ABOUT THIS EXERCISE:
Leaving out the pictures, write the following records exactly as they read.

____ INFORMATION SUPPLIED

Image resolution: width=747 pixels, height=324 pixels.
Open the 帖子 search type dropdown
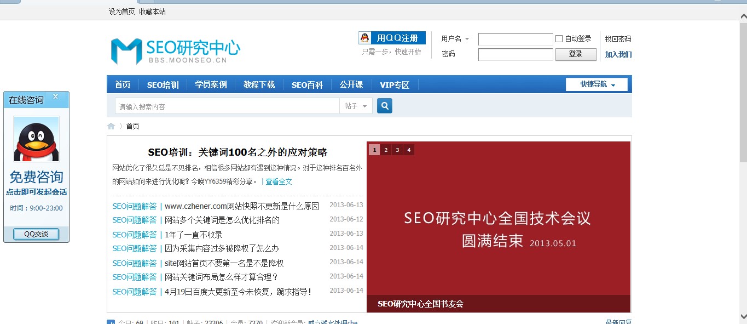[x=356, y=106]
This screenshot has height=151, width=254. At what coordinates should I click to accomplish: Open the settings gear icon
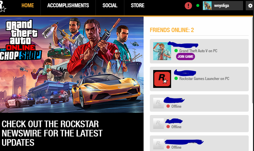pos(250,6)
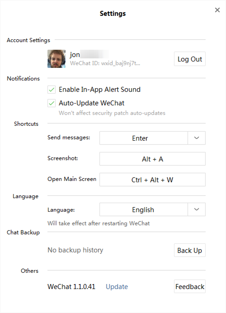
Task: Click the Enable In-App Alert Sound label
Action: pyautogui.click(x=99, y=89)
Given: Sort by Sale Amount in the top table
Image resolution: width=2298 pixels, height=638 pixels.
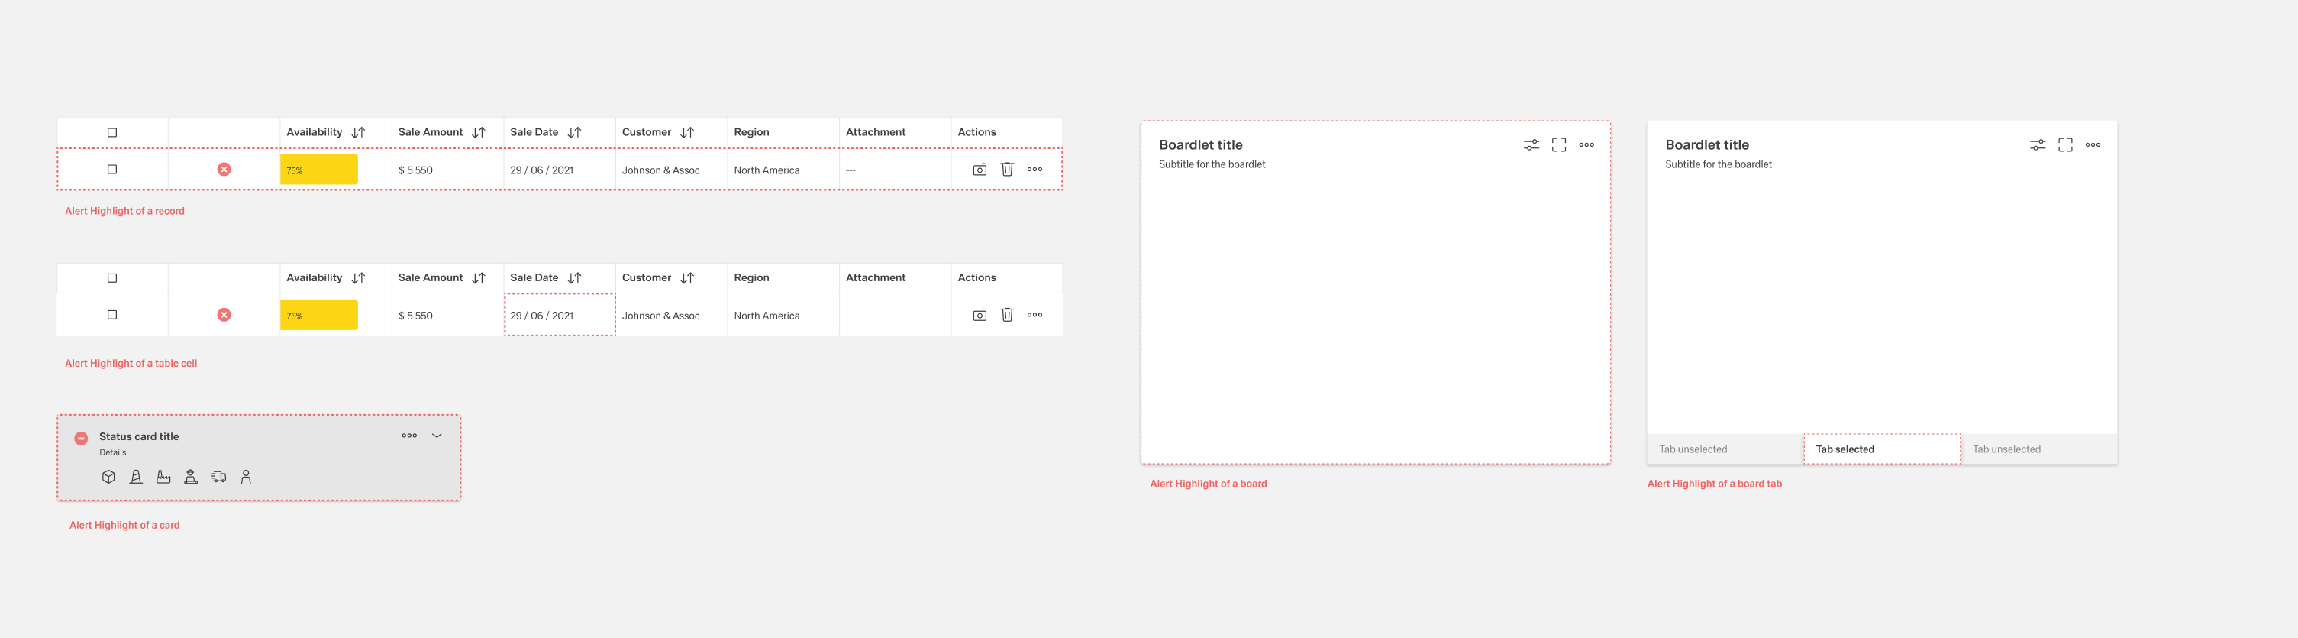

________

ANSWER TO THIS EXERCISE:
Image resolution: width=747 pixels, height=324 pixels.
Open the 帖子 search type dropdown
[x=356, y=106]
This screenshot has height=151, width=254. At what coordinates should I click to accomplish: Open the settings gear icon
pos(250,6)
Task: Click the Enable In-App Alert Sound label
Action: pyautogui.click(x=99, y=89)
Given: Sort by Sale Amount in the top table
Image resolution: width=2298 pixels, height=638 pixels.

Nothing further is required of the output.